▸ Materials provided
□ □ □ □

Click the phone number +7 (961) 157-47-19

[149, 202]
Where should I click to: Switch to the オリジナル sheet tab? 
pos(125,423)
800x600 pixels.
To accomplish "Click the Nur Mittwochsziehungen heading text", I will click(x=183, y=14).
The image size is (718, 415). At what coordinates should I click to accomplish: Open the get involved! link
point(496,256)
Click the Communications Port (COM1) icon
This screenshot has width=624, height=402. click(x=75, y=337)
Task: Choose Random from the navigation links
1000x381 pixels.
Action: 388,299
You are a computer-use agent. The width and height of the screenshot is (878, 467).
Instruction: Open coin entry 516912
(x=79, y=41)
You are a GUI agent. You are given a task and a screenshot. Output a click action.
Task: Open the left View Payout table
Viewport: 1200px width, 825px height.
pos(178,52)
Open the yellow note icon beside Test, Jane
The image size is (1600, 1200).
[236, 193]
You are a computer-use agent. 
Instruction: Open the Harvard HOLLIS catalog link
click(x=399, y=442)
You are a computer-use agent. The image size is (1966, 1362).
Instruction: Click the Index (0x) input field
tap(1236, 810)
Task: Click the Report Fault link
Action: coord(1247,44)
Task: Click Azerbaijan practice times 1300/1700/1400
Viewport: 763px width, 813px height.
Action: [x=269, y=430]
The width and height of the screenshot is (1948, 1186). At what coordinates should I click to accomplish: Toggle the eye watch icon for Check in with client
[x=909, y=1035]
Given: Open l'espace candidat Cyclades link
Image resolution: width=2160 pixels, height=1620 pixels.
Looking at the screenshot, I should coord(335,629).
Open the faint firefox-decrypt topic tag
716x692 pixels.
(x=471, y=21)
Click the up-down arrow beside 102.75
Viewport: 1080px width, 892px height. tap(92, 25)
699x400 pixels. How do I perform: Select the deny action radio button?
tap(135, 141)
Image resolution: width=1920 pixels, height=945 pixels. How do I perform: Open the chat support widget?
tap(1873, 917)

□ □ □ □

Reproduce the data above verbatim, beginning with the line that contains "Given: Open l'espace candidat Cyclades link" and continuing through the last line of the data, with both of those lines included.

Given: Open l'espace candidat Cyclades link
Image resolution: width=2160 pixels, height=1620 pixels.
Looking at the screenshot, I should coord(335,629).
Open the faint firefox-decrypt topic tag
716x692 pixels.
(x=471, y=21)
Click the up-down arrow beside 102.75
Viewport: 1080px width, 892px height. tap(92, 25)
699x400 pixels. How do I perform: Select the deny action radio button?
tap(135, 141)
Image resolution: width=1920 pixels, height=945 pixels. How do I perform: Open the chat support widget?
tap(1873, 917)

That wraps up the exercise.